Dispersal, an important form of movement, influences population dynamics, species distribution, and gene flow between populations. In population models, dispersal is often included in a simplified manner by removing a random proportion of the population. Many ecologists now argue that models should be formulated at the individual-level instead of the population-level to accurately capture how dispersal affects population dynamics. This is especially true for populations exhibiting boom-bust dynamics as these often harbour specialised disperser morphs, life histories or behaviours, as dispersal is essential for persistence. Within a management context, such dynamics play a key role in the stability of populations and in turn extinction risk of species. Here we parameterised an integral projection model, which allows studying how individual life histories determine population-level processes. Using bulb mites (Rhizoglyphus robini), a species that shows boom-bust dynamics, we assess the extent dispersal expression (frequency of disperser morphs) and dispersal probability (probability to emigrate) affect the proportion of dispersers and natal population growth rate.
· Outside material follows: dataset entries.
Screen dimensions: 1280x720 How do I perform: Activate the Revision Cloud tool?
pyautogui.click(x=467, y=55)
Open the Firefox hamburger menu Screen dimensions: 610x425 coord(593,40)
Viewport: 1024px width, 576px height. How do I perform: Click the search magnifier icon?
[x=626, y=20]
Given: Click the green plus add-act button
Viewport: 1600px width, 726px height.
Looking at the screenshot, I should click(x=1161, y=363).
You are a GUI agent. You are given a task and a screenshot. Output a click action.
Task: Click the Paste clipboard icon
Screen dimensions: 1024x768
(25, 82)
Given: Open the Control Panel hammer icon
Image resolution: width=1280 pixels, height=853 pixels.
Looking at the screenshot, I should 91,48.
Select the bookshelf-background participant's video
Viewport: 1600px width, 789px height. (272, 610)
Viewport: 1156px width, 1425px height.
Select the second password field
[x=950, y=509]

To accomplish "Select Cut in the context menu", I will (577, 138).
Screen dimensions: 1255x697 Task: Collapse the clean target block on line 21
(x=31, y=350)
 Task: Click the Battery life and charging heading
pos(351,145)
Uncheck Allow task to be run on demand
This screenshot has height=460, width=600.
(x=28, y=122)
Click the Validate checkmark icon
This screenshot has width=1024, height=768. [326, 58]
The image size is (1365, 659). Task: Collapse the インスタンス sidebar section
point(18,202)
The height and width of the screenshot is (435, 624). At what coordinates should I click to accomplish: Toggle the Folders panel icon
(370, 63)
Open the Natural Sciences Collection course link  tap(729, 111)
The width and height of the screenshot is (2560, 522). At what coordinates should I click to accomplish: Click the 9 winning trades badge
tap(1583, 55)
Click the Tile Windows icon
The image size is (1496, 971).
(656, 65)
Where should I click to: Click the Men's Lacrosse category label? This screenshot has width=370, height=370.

We find that, if residents and dispersers differ in life history, different combinations of dispersal probability and dispersal expression produce the same proportion of leaving dispersers. Additionally, for a given proportion of dispersing individuals different natal population growth rates occur. Dispersal life histories, and frequency of disperser morphs occurring in the natal population, can thus significantly affect population-level processes. It is therefore important for our understanding of boom-bust dynamics to elucidate how dispersal characteristics of individuals relate to population resilience and potential re-establishment for populations after a bust phase.